Winegard mentions the Hart-Celler Immigration Act of 1965 later in the discussion. This law made it easier for my parents to come to the United States (though there were Jamaicans in this country well before then, despite the patently racist Johnson-Reed Act of 1924). The point he goes on to make regarding immigration is that it causes consternation to people (especially more conservative ones) because they are attached to a vision of a country that is more stable. “They want stasis.”
One problem I have with this argument is that there are at least as many conservative voices advocating not for stasis (and definitely not for celebration of the country’s current diversity, as Winegard does), but for a return to the composition of the country as it was much earlier than 1965. Trump’s first attorney general, Jeff Sessions, spoke at length and in laudatory terms of the Johnson-Reed Act and was among the first to support Trump’s Muslim ban.

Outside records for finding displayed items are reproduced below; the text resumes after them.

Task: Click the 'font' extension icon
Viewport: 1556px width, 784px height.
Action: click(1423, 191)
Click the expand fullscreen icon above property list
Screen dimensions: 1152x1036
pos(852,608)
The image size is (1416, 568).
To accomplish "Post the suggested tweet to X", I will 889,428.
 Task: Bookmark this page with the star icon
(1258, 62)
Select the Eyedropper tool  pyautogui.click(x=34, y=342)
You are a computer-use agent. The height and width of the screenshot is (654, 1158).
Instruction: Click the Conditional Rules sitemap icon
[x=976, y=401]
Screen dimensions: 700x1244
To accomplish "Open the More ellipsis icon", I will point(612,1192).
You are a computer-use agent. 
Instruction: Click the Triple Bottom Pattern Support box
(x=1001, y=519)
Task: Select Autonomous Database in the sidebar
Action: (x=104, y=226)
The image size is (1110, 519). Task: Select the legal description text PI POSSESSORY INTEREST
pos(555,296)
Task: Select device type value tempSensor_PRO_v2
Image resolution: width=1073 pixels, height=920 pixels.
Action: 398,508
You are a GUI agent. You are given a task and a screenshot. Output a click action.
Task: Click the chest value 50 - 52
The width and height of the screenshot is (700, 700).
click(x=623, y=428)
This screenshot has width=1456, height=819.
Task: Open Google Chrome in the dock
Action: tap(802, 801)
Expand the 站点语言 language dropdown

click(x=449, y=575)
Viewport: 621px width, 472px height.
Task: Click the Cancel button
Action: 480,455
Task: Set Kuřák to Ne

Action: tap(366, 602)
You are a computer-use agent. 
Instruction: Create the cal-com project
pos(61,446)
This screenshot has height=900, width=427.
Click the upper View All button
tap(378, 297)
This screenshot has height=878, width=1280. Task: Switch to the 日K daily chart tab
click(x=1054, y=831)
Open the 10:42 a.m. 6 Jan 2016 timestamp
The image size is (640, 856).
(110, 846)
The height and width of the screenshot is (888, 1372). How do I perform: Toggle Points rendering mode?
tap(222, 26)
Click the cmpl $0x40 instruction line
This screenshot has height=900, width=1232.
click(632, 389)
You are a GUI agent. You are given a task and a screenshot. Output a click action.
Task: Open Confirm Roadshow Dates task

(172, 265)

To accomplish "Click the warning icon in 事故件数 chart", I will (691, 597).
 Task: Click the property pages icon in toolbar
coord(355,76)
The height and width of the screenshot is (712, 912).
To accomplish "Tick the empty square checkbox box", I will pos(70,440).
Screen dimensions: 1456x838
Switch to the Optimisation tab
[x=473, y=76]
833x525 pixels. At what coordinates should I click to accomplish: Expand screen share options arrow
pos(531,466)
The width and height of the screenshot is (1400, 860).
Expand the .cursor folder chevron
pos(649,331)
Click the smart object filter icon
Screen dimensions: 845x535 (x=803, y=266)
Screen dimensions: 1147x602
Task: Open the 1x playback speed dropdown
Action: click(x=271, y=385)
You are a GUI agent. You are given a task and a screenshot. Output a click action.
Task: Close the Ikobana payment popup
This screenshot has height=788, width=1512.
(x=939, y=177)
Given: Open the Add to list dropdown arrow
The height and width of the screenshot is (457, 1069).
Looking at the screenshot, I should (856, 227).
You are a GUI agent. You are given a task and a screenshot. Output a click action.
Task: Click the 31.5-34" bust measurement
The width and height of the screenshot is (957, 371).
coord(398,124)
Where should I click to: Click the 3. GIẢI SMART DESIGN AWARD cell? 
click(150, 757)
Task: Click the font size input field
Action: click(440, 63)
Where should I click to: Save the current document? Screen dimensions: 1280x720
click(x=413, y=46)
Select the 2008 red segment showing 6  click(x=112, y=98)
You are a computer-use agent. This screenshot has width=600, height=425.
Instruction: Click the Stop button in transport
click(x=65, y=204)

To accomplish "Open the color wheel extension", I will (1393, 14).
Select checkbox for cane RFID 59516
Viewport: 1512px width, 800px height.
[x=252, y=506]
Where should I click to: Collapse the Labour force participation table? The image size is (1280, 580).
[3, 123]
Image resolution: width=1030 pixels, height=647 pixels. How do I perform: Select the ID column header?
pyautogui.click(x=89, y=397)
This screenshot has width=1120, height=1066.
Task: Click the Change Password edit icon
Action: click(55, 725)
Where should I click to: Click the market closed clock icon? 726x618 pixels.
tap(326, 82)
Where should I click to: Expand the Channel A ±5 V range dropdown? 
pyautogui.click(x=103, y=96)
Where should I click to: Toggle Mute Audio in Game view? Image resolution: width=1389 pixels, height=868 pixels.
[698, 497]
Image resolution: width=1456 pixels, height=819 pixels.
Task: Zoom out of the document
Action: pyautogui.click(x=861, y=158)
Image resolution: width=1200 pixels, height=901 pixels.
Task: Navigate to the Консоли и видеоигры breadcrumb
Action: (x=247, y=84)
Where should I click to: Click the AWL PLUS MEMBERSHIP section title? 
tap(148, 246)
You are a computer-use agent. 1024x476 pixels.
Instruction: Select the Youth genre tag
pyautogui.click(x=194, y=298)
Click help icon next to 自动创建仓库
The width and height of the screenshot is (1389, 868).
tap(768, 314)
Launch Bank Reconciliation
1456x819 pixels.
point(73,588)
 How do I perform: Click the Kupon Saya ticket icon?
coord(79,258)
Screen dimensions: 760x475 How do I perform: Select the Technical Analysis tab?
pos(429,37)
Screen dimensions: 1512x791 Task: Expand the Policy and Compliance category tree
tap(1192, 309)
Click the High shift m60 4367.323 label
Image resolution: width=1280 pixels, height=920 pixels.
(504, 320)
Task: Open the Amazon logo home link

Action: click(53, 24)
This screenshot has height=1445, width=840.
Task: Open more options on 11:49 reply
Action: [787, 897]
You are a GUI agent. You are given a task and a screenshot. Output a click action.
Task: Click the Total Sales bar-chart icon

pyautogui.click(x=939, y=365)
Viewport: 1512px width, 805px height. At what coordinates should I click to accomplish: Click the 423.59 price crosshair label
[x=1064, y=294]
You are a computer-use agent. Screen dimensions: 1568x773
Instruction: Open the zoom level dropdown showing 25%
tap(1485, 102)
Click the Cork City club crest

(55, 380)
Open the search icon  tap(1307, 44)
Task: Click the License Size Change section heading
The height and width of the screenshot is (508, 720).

A second problem with this argument is the idea of hurt or injury to people more attached to the country as it was in 1980 or 1990, to use Winegard’s years. It would be one thing if he were citing economic examples, but he doesn’t do that. He doesn’t mention immigrants doing the sort of low-skilled labor formerly done by working class white people (or black people for that matter). He doesn’t mention outsourcing. Winegard provides no qualitative description of the harm caused by immigration either. A third problem with the stasis argument is the idea that people can become attached to whatever the particular demographics of their area are. Believing that argument would require you to ignore the entire history (and present) of this country when it comes to segregated schools, segregated housing, and the white flight from diversity in both spheres when the number of black and/or brown people exceeds the level of curation that the legacy of redlining still imposes to a degree.
Mwongozi draws an analogy between the response of black & brown communities to gentrification (in the specific case of Oakland) and the response of white communities to changing demographics. I can see the argument, but gentrification is not about co-existence. The end result of gentrification is usually to price out and push out those who were there before. Black & brown people leave gentrified areas under duress. Winegard and others might argue that immigration is doing the same to them, but that argument is weaker–and not a strictly economic one.
Winegard takes great pains to draw a distinction between “ethnotraditionalism” and white nationalism, and doesn’t want to be called a xenophobe for advocating in favor of preserving the current demographics of the country. Unfortunately for him, louder voices to his political right are the ones that characterize the restrictionist position. An additional project of many who advocate immigration restrictionism is the political disenfranchisement of black & brown citizens of the United States. That’s what every post-election lawsuit was about. That’s what the sabotage of the 2020 census was about. That’s what the Supreme Court majority’s evisceration of section 5 of the Voting Rights Act was about. That’s what every resulting Voter ID law enabled by the Shelby County vs Holder ruling was about. They do not want non-white citizens of the United States to have a say in the debates and conversations about the trajectory of the country. It may not be fair to lump Winegard in with those who hold such extreme positions, but that background is why it happens–and will continue to happen until they are clear that they are pro-citizen, regardless of race or ethnicity.